I’m a woman. Feelings have always seemed to rule my life! Being a woman is like being on a rollercoaster all the time (probably one reason I refuse to go on rollercoasters!) I am volatile, emotional, tearful, temperamental and often downright irrational.
When I was first dating my husband, he was bewildered by my mood swings. Garry is the most level-headed, rational, calm and stable person I have ever met and it must have been totally confusing to him to have to deal with someone who was so unpredictable. I’m grateful that he persevered with me, but it can’t have been easy!
Feelings can be great in all kinds of ways, but they’re not really a reliable barometer of faith. On the days when I feel God’s presence and the sun’s shining down on me, all’s well with the world and I can be a great Christian. But on the days when I’m ‘moody, sad and very grumpy’ (to paraphrase a song, this particular version by Rocky Kids!), God can seem fickle, unfair, unkind and downright absent.
I’ve come to see that
“I can’t live by what I feel
But by the truth Your word reveals.” (‘East to West’, Casting Crowns)

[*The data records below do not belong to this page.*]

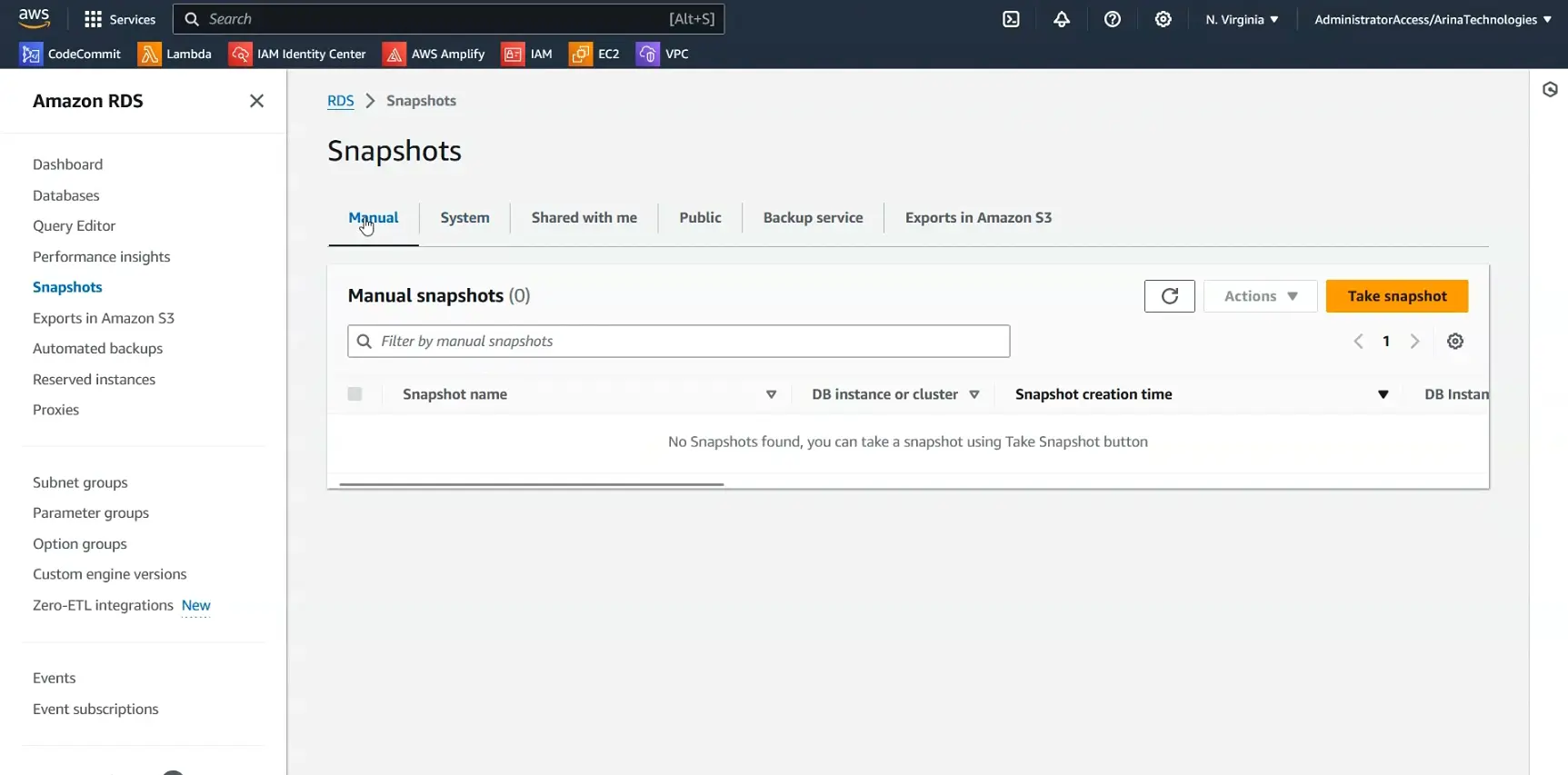Open the AdministratorAccess account dropdown

(1433, 19)
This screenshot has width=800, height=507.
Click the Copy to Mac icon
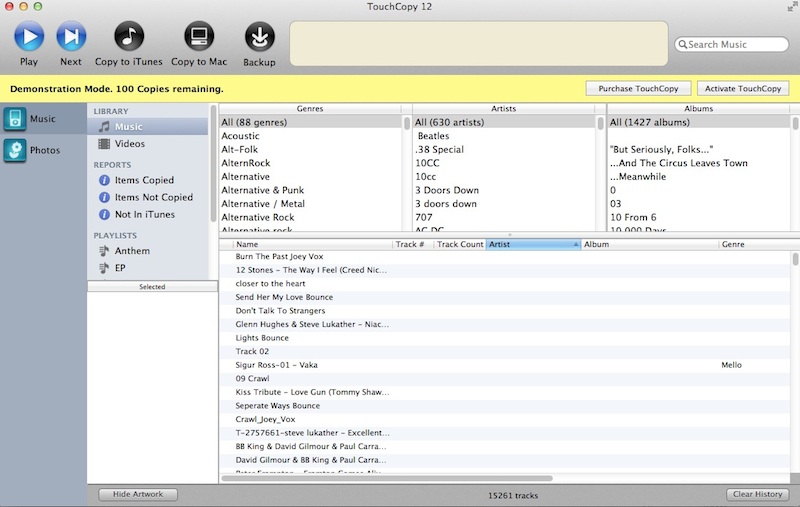pos(198,37)
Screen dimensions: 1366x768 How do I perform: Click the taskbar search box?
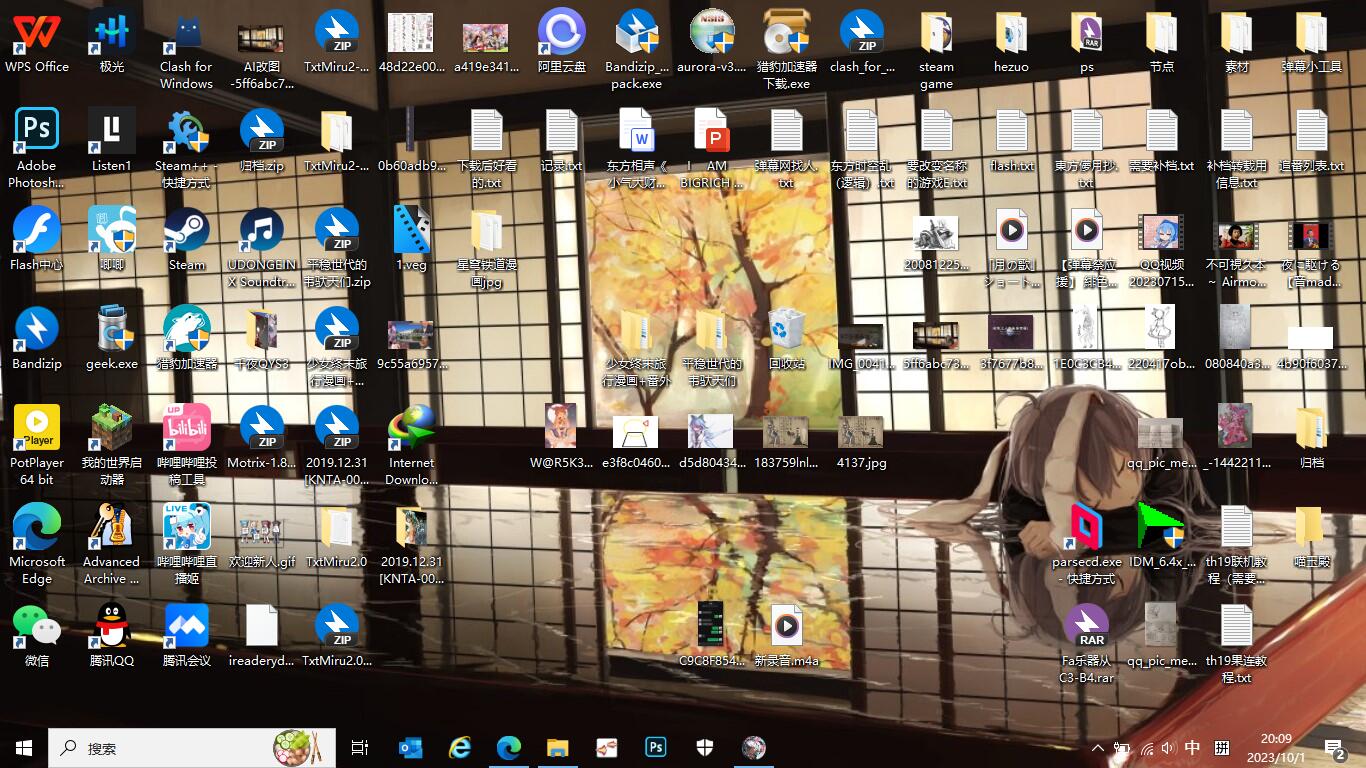[x=165, y=747]
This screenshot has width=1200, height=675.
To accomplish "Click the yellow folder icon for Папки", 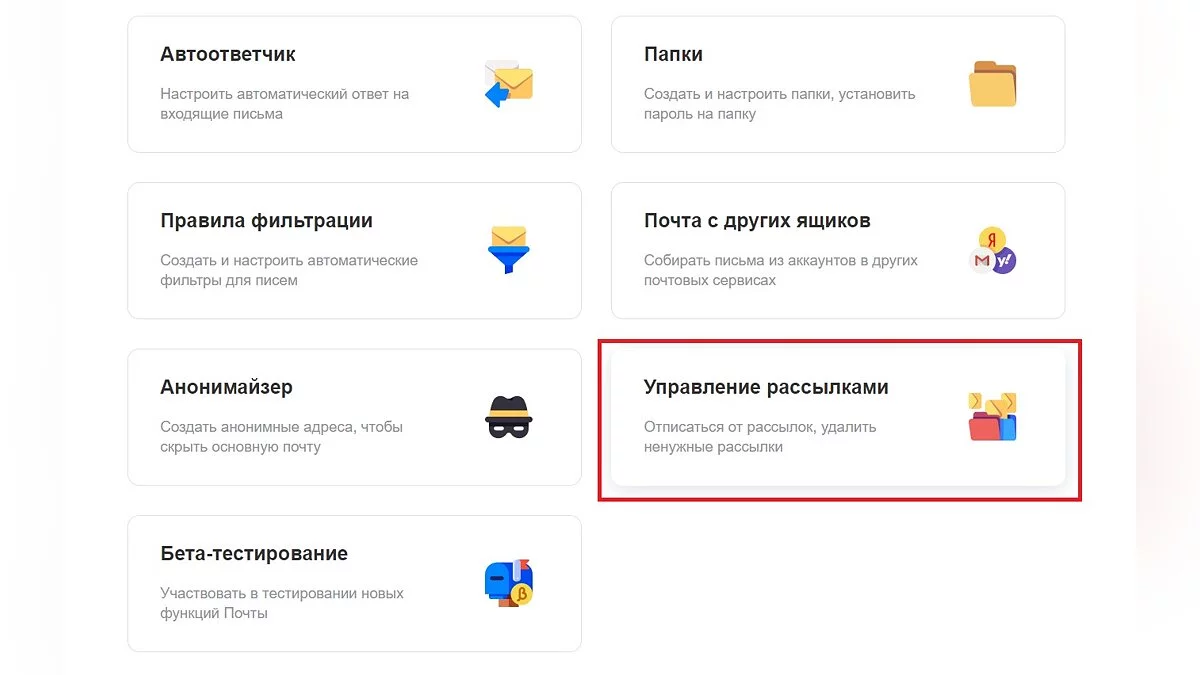I will click(x=992, y=84).
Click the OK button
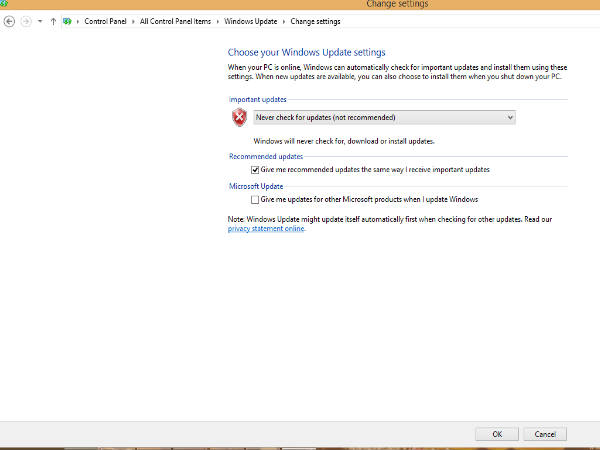Image resolution: width=600 pixels, height=450 pixels. click(496, 434)
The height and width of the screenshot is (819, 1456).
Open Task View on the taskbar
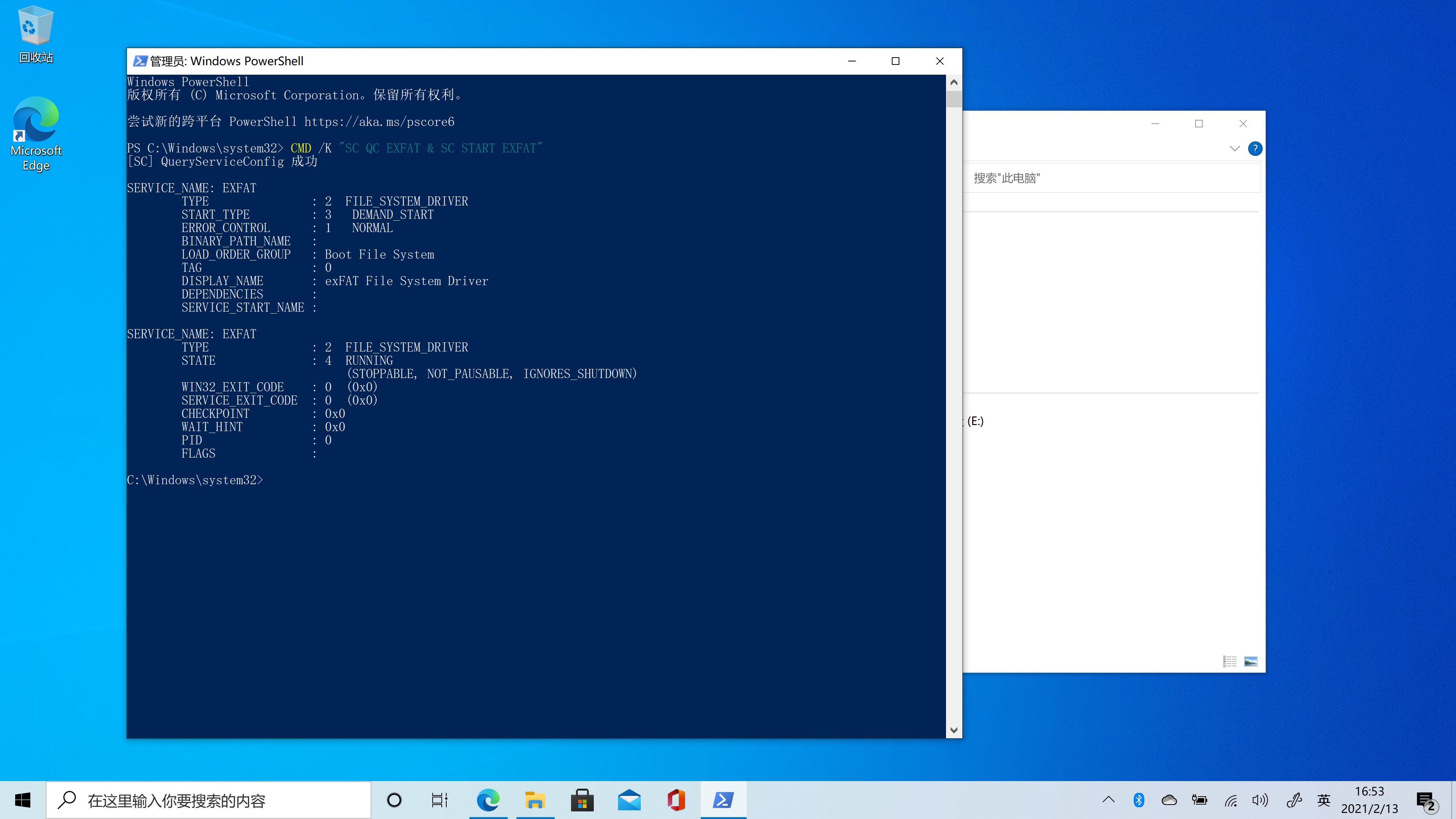pyautogui.click(x=440, y=800)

‘East to West’, Casting Crowns
One of the most important things I’ve learnt in thirty years of being a Christian is to walk by faith and not by sight and to trust what God says more than what I feel. As Nicky Gumbel says ‘Let your dreams be bigger than your fears, your actions louder than your words, and your faith stronger than your feelings.’ Feelings aren’t the plumbline for what’s right and true in the world. Paul says ‘Let God be true, and every human being a liar’ (Rom 3:4 TNIV). My feelings change so much that they can’t possibly be the truth I live by. Instead, I have to choose to listen to the Voice of Truth and accept God’s assessments of situations rather than believing my feelings all the time.